Assuming srcPtr is a pointer that its content resides inside the global memory and is already set to zero before the kernel launch.
__global__ void find_and_insert( int* destination, int const* source, int const N, int* srcPtr ) { // Assuming N is the length of the destination buffer and also the length of the source buffer is less than N.
int const idx = blockIdx.x * blockDim.x + threadIdx.x;
// Get the assigned element.
int const dstElem = destination[ idx ];
bool const pred = ( dstElem == 0 );
// Intra-warp binary reduction to count the total number of lanes with empty elements.
int const predBallot = __ballot( pred );
int const intraWarpRed = __popc( predBallot );
// Warp-aggregated atomics to reduce the contention over the srcPtr content.
unsigned int laneID; asm( "mov.u32 %0, %laneid;" : "=r"(laneID) ); //const uint laneID = tidWithinCTA & ( WARP_SIZE - 1 );
int posW;
if( laneID == 0 )
posW = atomicAdd( srcPtr, intraWarpRed );
posW = __shfl( posW, 0 );
// Threads that have found empty elements can fill out their assigned positions from the src. Intra-warp binary prefix sum is used here.

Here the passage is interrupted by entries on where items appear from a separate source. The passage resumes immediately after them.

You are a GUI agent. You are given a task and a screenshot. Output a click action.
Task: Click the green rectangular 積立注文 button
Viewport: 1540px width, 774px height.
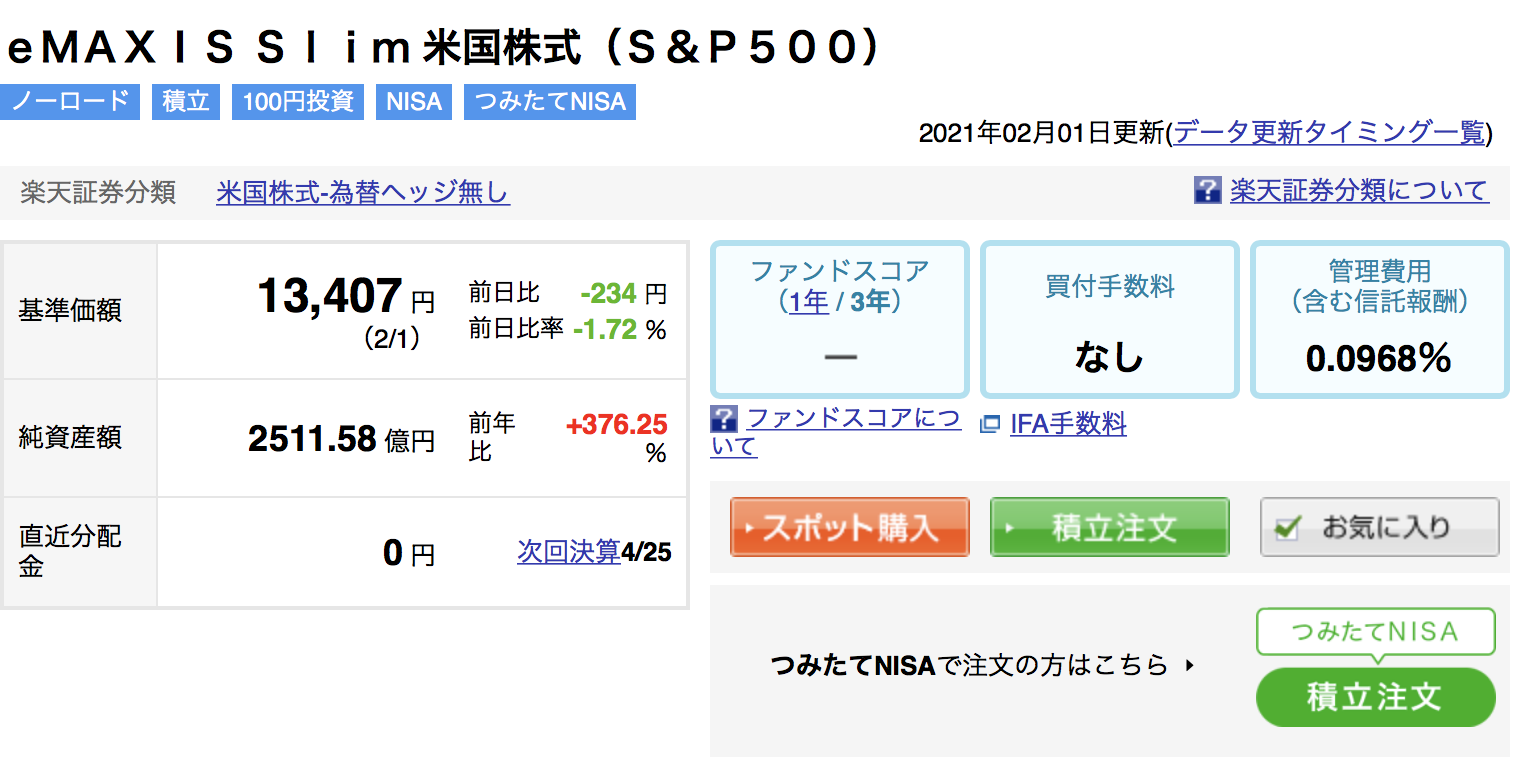pyautogui.click(x=1109, y=527)
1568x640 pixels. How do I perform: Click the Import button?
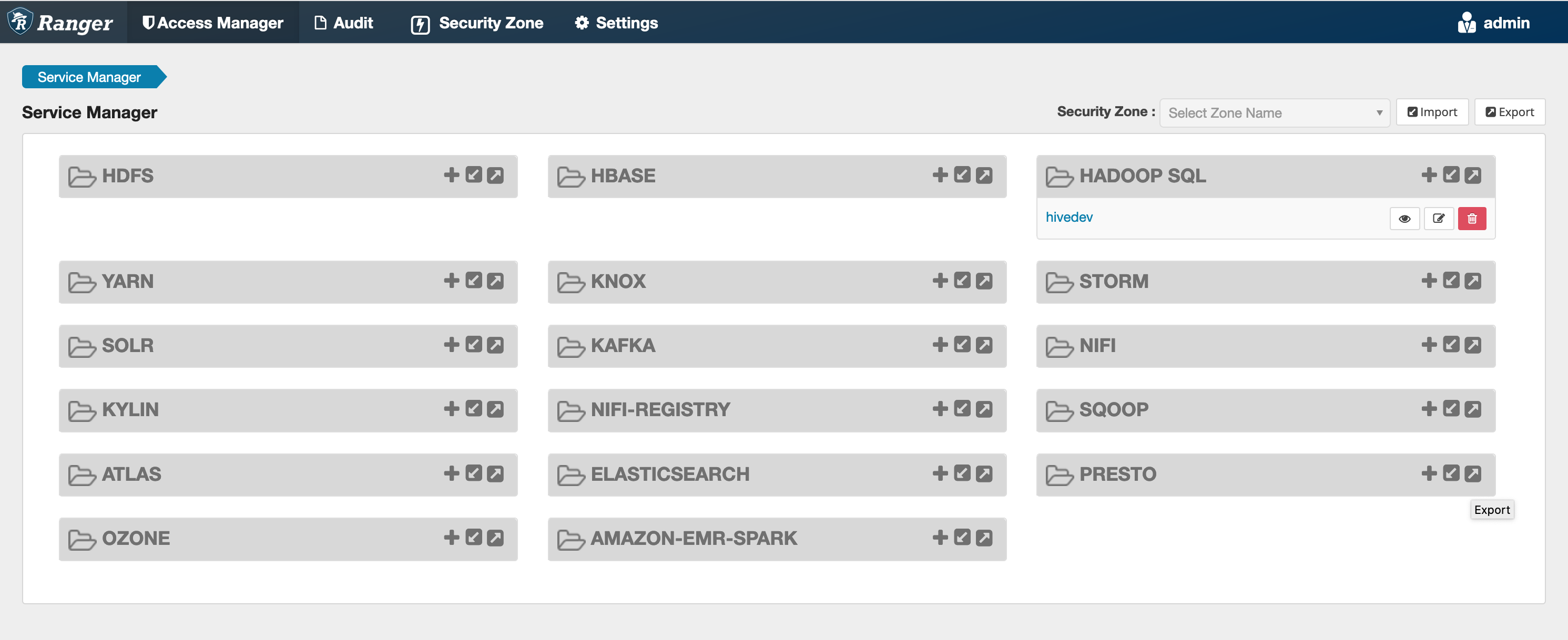point(1432,112)
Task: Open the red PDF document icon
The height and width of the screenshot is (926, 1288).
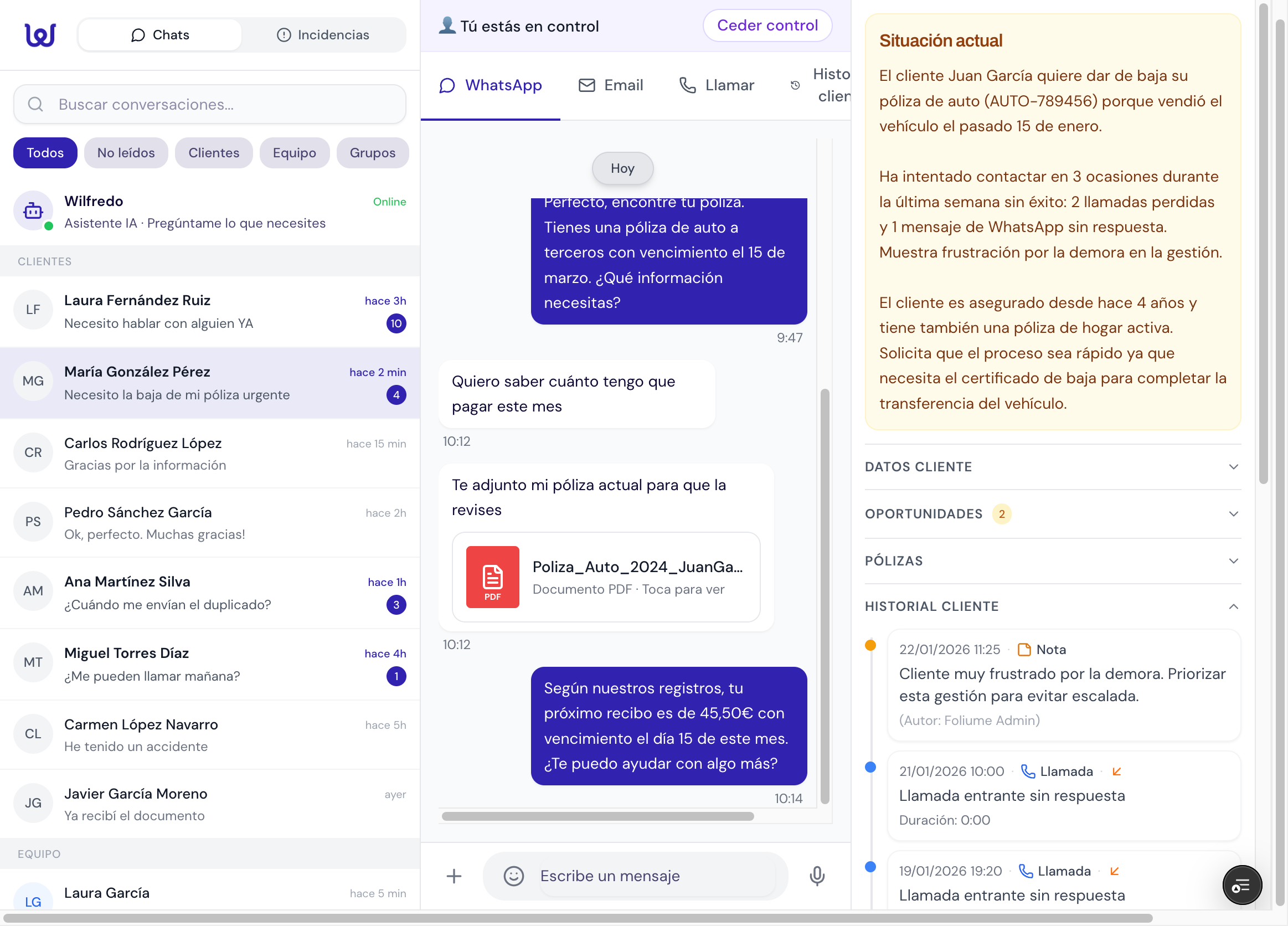Action: point(492,577)
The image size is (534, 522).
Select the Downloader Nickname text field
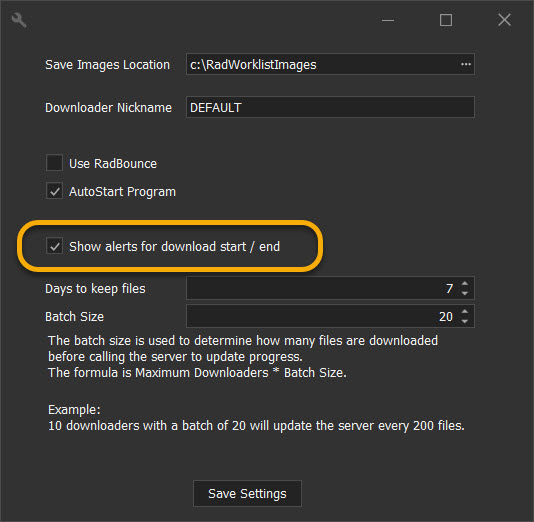330,107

uint laneMask; asm( "mov.u32 %0, %lanemask_lt;" : "=r"(laneMask) ); //const uint laneMask = 0xFFFFFFFF >> ( WARP_SIZE - laneID ) ;
int const positionToRead = posW + __popc( predBallot & laneMask );
if( pred )
destination[ idx ] = source[ positionToRead ];
}
A few things:
This kernel is just a suggestion on how you can do it. Here threads inside the warps collaborate on the task. You can extend the binary reduction and prefix sum over the thread-block.
I wrote this kernel inside the browser and haven't tested it. So be careful.
The whole design is not something new. Similar approaches have been implemented (for example this paper) and is mostly based on the work done by Mark Harris and Michael Garland.